Usually, all six factors must be satisfied before new evidence is admissible under RAP 9.11(a). Mission Ins. Co. v. Guarantee Ins. Co., 37 Wn. App. 695, 702, 683 P.2d 215 (1984). However, the court may waive the requirements of the rule pursuant to RAP 1.2 and RAP 18.8 to serve the ends of justice. Sears v. Grange Ins. Ass'n, 111 Wn.2d 636, 640, 762 P.2d 1141 (1988). When the evidence was available to a party before the trial or proceeding, it is not equitable to excuse the party's failure to present the evidence. Harbison v. Garden Valley Outfitters, Inc., 69 Wn. App. 590, 594, 849 P.2d 669 (1993); Mission Ins., 37 Wn. App. at 702-03.

In this case, the supplemental material is a declaration from the attorney general responsible for Mr. Davenport's case. The State fails to provide a reason why the declaration was not provided to the trial court, or why the evidence was unavailable at that time. Moreover, it does not appear that deciding the case solely on the evidence already taken in the trial court would be inequitable. Some of the evidence relating to the delay attributable to Mr.

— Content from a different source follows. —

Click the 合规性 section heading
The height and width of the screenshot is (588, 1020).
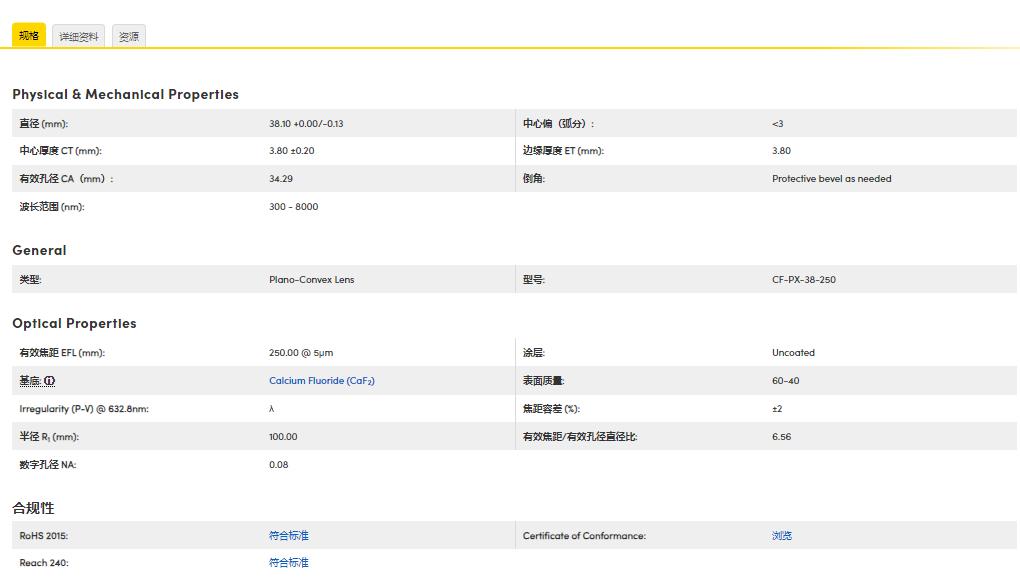pyautogui.click(x=33, y=508)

Davenport is available in the record before this court. Thus, while the declaration would bolster the State's position, it does not appear that the additional evidence would change the decision being reviewed.

We deny the motion to supplement the record.

Motion to Dismiss. On the date that this case was scheduled for oral argument, the State moved this court for an order dismissing Mr. Davenport's case. In its motion, the State argues that the notice of appeal was untimely because it was filed on July 29, 1999, more than 30 days after the trial court entered its June 24 memorandum opinion. Significantly, the State's motion does not reference the order of dismissal entered on August 27.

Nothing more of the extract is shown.